RR: Which leads moe. to the present day. What are the current studio plans?

AS: Now? I don’t know. We spent some time in the studio over the fall, and recently, in this break over the winter, re-recording some of the moe. classic songs for a new “hits” album that will be coming out in the springtime. Originally, the plan was to re-release a bunch of A-list favorites because, like you said Wormwood is your favorite album, but if you ask the fan standing next to you, they may say, “Oh, well, no, Tin Cans [ and Car Tires ] is,” or maybe they’d say, “ No Doy is,” or, maybe they’d say, “ Headseed has all of my favorite songs,” or, “I really like the versions on L better.” You know what I mean? Everybody says “the version of this song on this album,” so when anybody comes to us, and says, “If I could buy one moe. album, what would it be?” There’s never really a good answer. (laughter) Everybody has like “WELL, if you like this, maybe this,” and we thought, “it’s been 20 years, there should be a good answer to this question.”

Here’s your introduction to moe.—start with this; here you go. Originally, we were just going to use the original recordings, but then when we started putting them all together, the stuff from Fatboy and Headseed sounded so different from the stuff from Wormwood and The Conch. In the end, the versions had evolved so much, too. Why not just do updated versions of this stuff? Let’s just bang them out in the studio, and get really good, tight studio versions of these songs. So, we’ve done that with a lot of songs. Now, people will have an updated studio version of a lot of the classics.

RR: We’ve discussed the band’s evolution in the studio. Let’s look at the live area. How does moe. keep fresh, and stay in contact with its audience?

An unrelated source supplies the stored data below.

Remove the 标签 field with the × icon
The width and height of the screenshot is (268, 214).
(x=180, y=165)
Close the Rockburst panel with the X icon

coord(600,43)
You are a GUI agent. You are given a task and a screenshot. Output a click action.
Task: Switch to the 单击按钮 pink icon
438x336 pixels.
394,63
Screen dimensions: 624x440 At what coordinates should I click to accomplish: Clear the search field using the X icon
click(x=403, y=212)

How do you get motivated after all of these years? What drives you to keep doing this, other than the fact that you have families, and you have to pay the bills?

AS: (laughs) Right. It’s a really good question. It’s not something that we generally have to think about. The only time it really comes up is when I sit down to write a setlist, and I’m looking at the same old songs. It’s like “what can we do that’s different, somehow? What’s interesting, but will still make a really strong show?” It would be interesting to the band, and it would be interesting to hardcore fans to, you know, open up the show with something you wouldn’t typically open the show with, or put “Meat” first, or have something really weird as the opener. That doesn’t necessarily make it a good show just because it’s different. So there’s that. That enters into my mind every time I write a setlist. It’s just something that you have to think about then. But when I go out on stage, I don’t have to think about what I’m going to play. If I ever start thinking about it, then I’m not doing my job, or I’m distracted somehow. I don’t want to have to think about what I’m playing. I want to be focused, but I also want to be free from that distraction of having to think about it. I want to be open-minded because that’s what we do.

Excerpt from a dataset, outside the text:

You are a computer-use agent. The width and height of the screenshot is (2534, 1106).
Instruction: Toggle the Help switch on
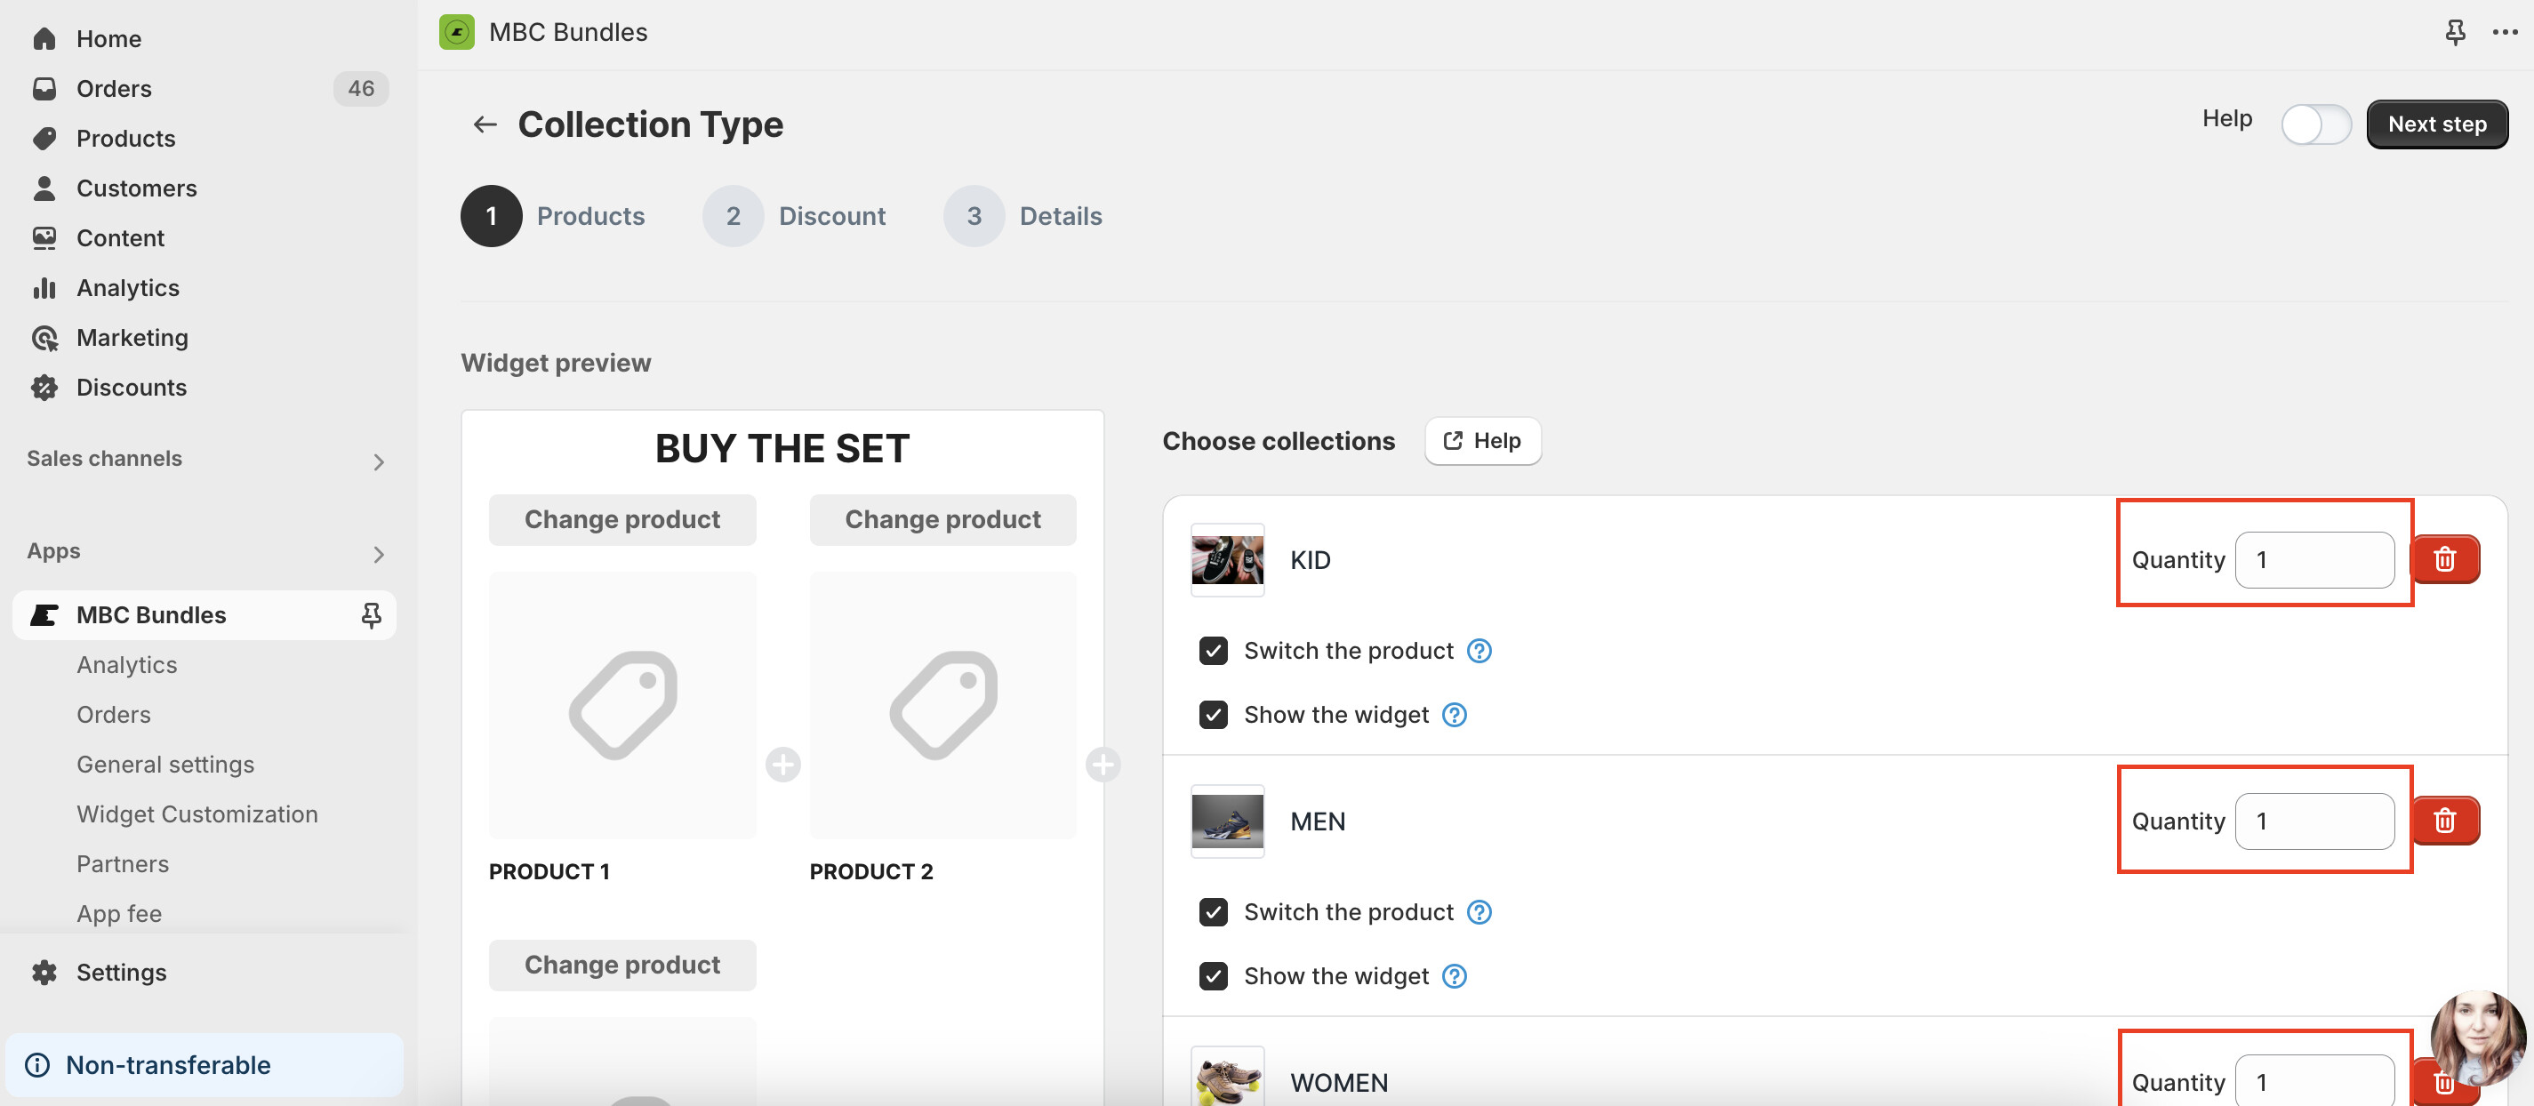(x=2316, y=125)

Having played something like “Timmy Tucker” for 20 years (laughs), it’s still got to be fun for us. It’s still got to be interesting. Sometimes, it just means changing gear. Sometimes, it means just a slightly different approach to what we’re doing. Maybe, we start off the song differently. Maybe, during Chuck’s [Garvey] solo, the band is going to take it in a little different direction behind him—not intentionally, but just open to it; you’ve got to be receptive to it. The one thing that bugs me is that if we start to fall into ruts, or patterns, or complacency. As long as there’s…it doesn’t have to be something new every night, either. It can just be really good. As long as there’s that, that’s all that really matters.

And there’s bound to be disappointments if we’re going to take chances. Look—if we’re not playing to backing tracks, and we’re not playing the same sets every night, and we’re not pitch-correcting our vocals on stage—hell, we’re singing our vocals, which is more than 90% of the bands that are out there doing at this point—there are bound to be things that don’t work. But, at the same time, at least we’re putting our best foot forward.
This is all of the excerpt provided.